— START OF Supplied passage —

Suspension Letter

TAKEDOWN

ELECTRONIC ARTS INC.

TRADEMARK APPLICATION NO. 76610513 - TAKEDOWN - N/A

To: Criterion Software Limited (jschatz@ea.com)
Subject: TRADEMARK APPLICATION NO. 76610513 - TAKEDOWN - N/A
Sent: 11/12/05 3:42:39 PM
Sent As: ECOM113@USPTO.GOV
Attachments:

UNITED STATES PATENT AND TRADEMARK OFFICE

 

    SERIAL NO:           76/610513

 

    APPLICANT:         Criterion Software Limited

 

     

 

*76610513*          

 

    CORRESPONDENT ADDRESS:

  Jacob Schatz

  Electronic Arts Inc.

  209 Redwood Shores Parkway

  Redwood City, California 94065

 

RETURN ADDRESS: 

Commissioner for Trademarks

P.O. Box 1451

Alexandria, VA 22313-1451

 

 

 

If no fees are enclosed, the address should include the words "Box Responses - No Fee."

    MARK:       TAKEDOWN

 

 

 

    CORRESPONDENT’S REFERENCE/DOCKET NO:  N/A

 

    CORRESPONDENT EMAIL ADDRESS: 

 jschatz@ea.com 

Please provide in all correspondence:

 

1.  Filing date, serial number, mark and

     applicant's name.

2.  Date of this Office Action.

3.  Examining Attorney's name and

     Law Office number.

4.  Your telephone number and e-mail address.

 

 

Serial Number   76/610513      

 

NOTICE OF SUSPENSION

 

Action on this application is suspended pending receipt of a true copy, a photocopy, a certification, or a certified copy of a foreign registration from the applicant's country of origin.  If the registration is in a foreign language, an English translation must be submitted. The true copy, photocopy, certification, or certified copy of the registration should be forwarded to the Examining Attorney as soon as possible.  If the foreign application is abandoned, the Examining Attorney should be advised.

— END OF Supplied passage —

What to work on ::
a – Decide whether each statement agrees with the suspension letter, answering yes or no and quoting the words that decide it: (i) The letter is addressed to Criterion Software Limited. (ii) Action on the application is suspended until a filing fee is paid. (iii) A foreign registration in a foreign language must be accompanied by an English translation.
b – According to the suspension letter, in which city and state is the correspondent located?

— START OF Data —

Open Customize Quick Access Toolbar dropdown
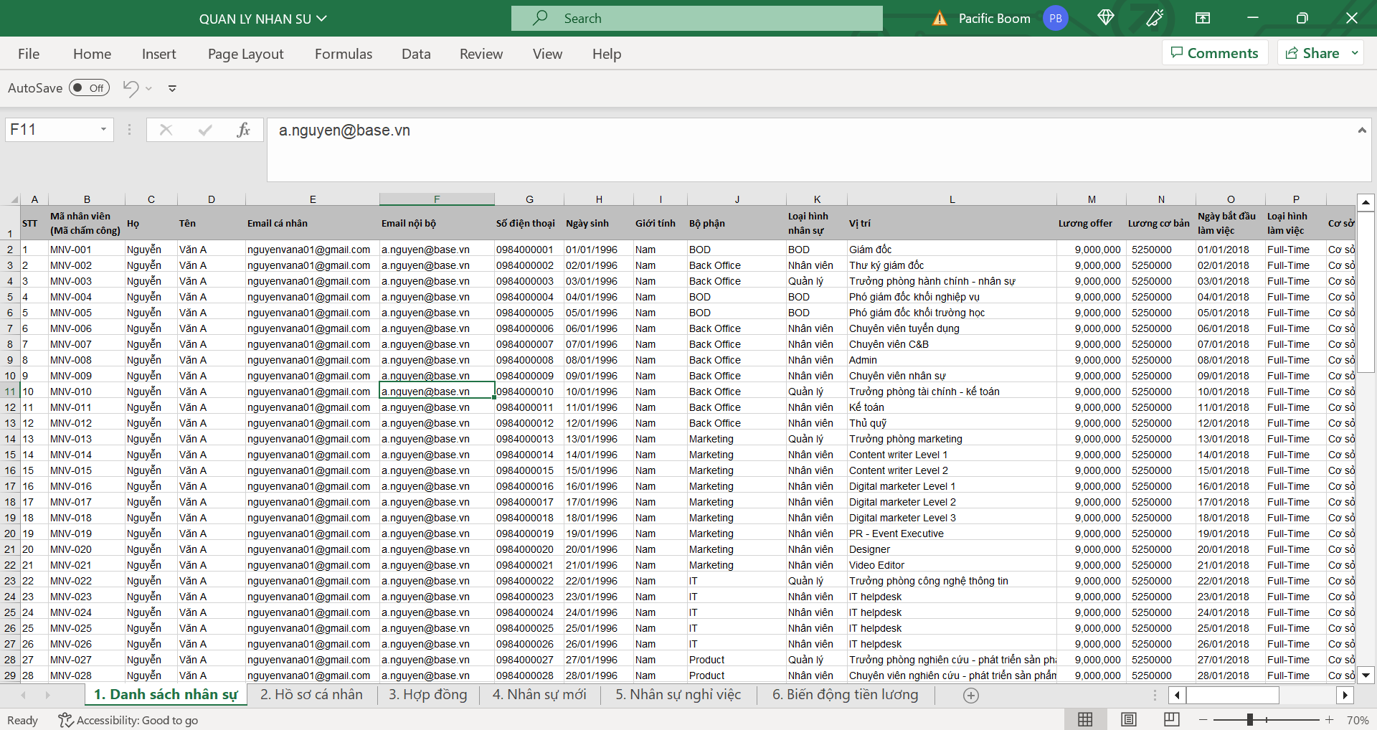 pos(172,88)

— END OF Data —

Answers by task ::
a –
(i) Yes: "To: Criterion Software Limited (jschatz@ea.com)"
(ii) No: "Action on this application is suspended pending receipt of a true copy, a photocopy, a certification, or a certified copy of a foreign registration from the applicant's country of origin."
(iii) Yes: "If the registration is in a foreign language, an English translation must be submitted."

b – Redwood City, California